To a certain extent that comes with the territory of being the pioneer--all the later imitators have got their shows in first, so Lord of the Rings looks imitative, but at the same time the unique and wonderful thing about the LotR movies was how grounded and historical it looked. Not fantasy at all.
The other obvious rebuttal to complains about loose adaptations is that if you liked the LotR movies you should be fine with writers adapting Tolkien, as the movies changed plenty of things. And indeed, I am rather fond of the movies--the bits that don't reek of cookie-cutter movie plotting 101 oh-no-i-need-a-dramatic-beat-here.
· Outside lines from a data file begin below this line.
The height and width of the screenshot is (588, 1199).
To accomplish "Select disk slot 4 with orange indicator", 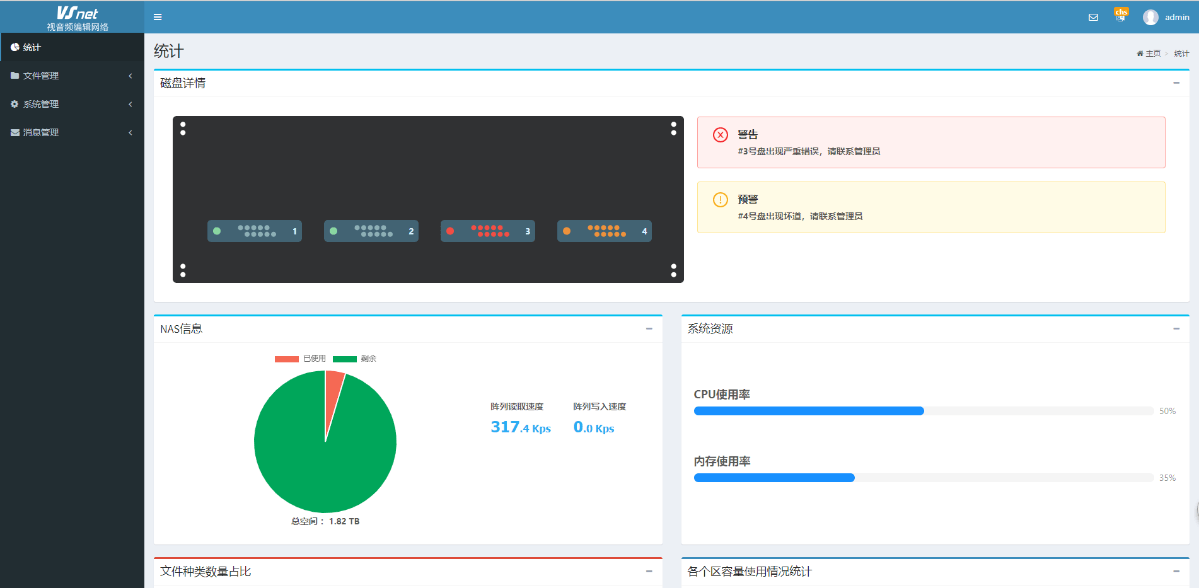I will (x=604, y=231).
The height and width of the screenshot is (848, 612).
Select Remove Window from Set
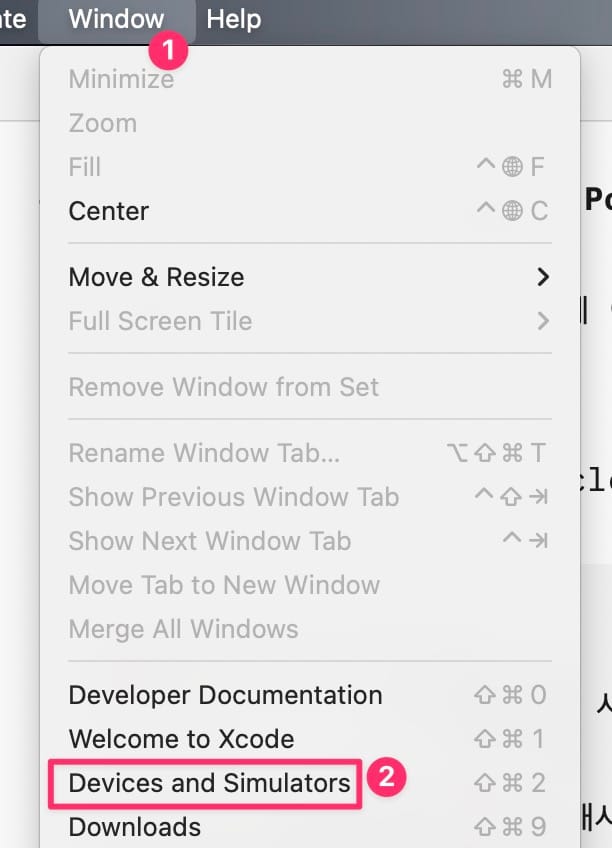pos(309,387)
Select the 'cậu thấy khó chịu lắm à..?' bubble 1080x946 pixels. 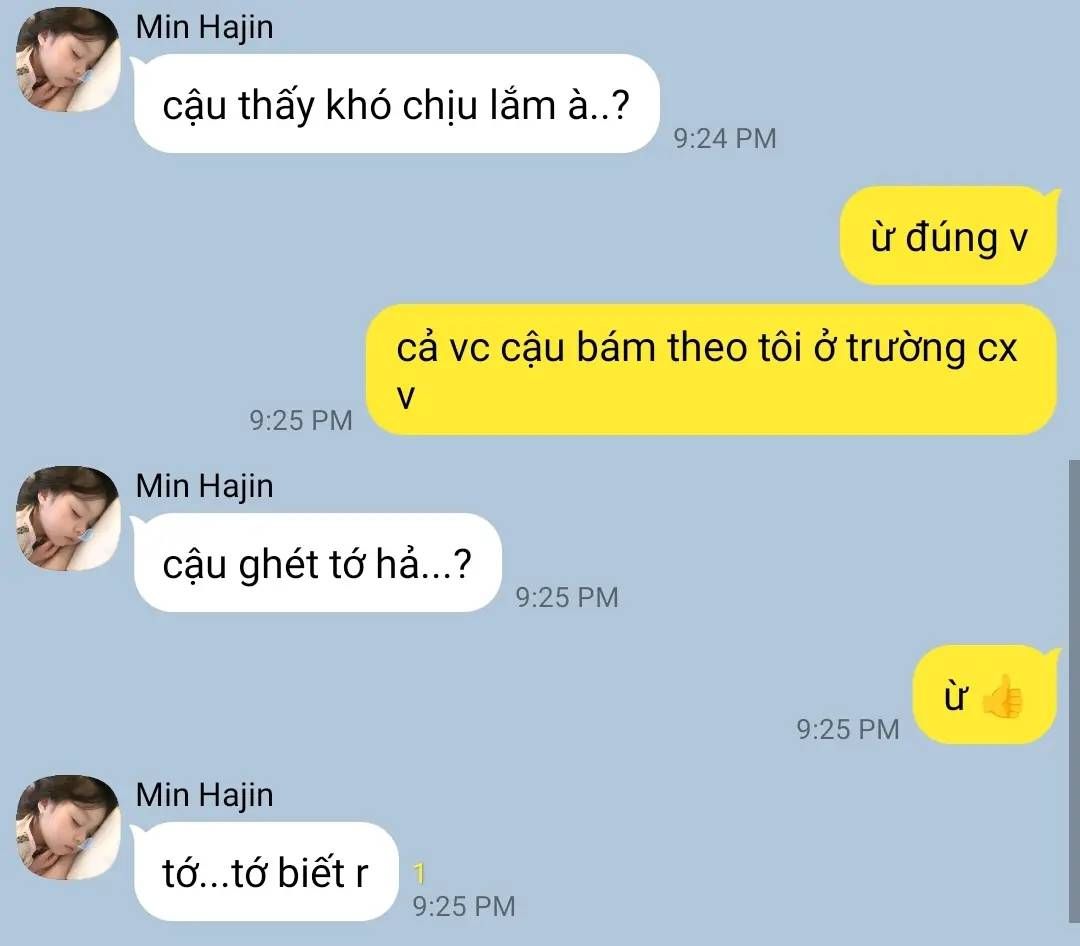click(x=396, y=103)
Which the LotR movies have plenty of.
What works in the movies:
1. The Balrog and the bridge of Khazad-dum. The balrog in particular is A-1. Jaws like a refinery blast furnace. Superb.
2. The death of Boromir
3. Helm's Deep
4. Smeagol in all his slimy slippery glory
5. The ride of the Rohirrim
6. Eowyn confronts the Witch-King
7. Sam's indefagitable po-ta-toes down to earthiness
What is bloody stupid in the movies:
1. Aragorn grabs a ghost by the neck--a ghost, a being whose single, universal attribute is that its neck is non-grabbable
2. Frodo tells Sam to "go home" at the border of Mordor, something like 3000 miles from home, because he suspects Sam ate a bit of bread
3. Faramir drags Frodo and Sam all the way to Osgiliath, nearly gets them captured, then abruptly lets them go
4. Sam, the most down to earth character imaginable, is asked what they are "fighting for" and instead of saying the most in-character and obvious thing possible ("home") gives some moronic speech about there being good in the world
5. Arwen is sick because of the ring or some shit, I don't know
6. Aragorn goes missing for a bit so he can have a wet dream
7. Treebeard is utterly unaware that Saruman has been cutting down trees until it is pointed out to him
Guess which of the two lists is entirely made up of things adapted by the writers.
Given Peter Jackson's track record since the trilogy, I tend to ascribe virtually all of the success of the movies to the quality of the production design and the folks at Weta, with some left over for the stellar cast, and virtually none to the writing team. The changes were nonsensical and baffling and precisely what you get when people trained to write scripts write scripts.
I will forever remember an interview in which British medievalist and Tolkien scholar Tom Shippey said no modern author in their right mind would write the Council of Elrond chapter as they wouldn't trust their audience to bear with them. There's a lesson there, as I sometimes think there's a lesson in the enduring popularity of that other oddly-written SFF tentpole, Dune, in that what is seen as sensible or "necessary" for the medium is not always so.
To quote no less an authority than my own brother, there are two ways to succeed: do what you do better than anyone else, or do something different from anyone else. The former is almost impossible, so it's a wonder so few people try the latter.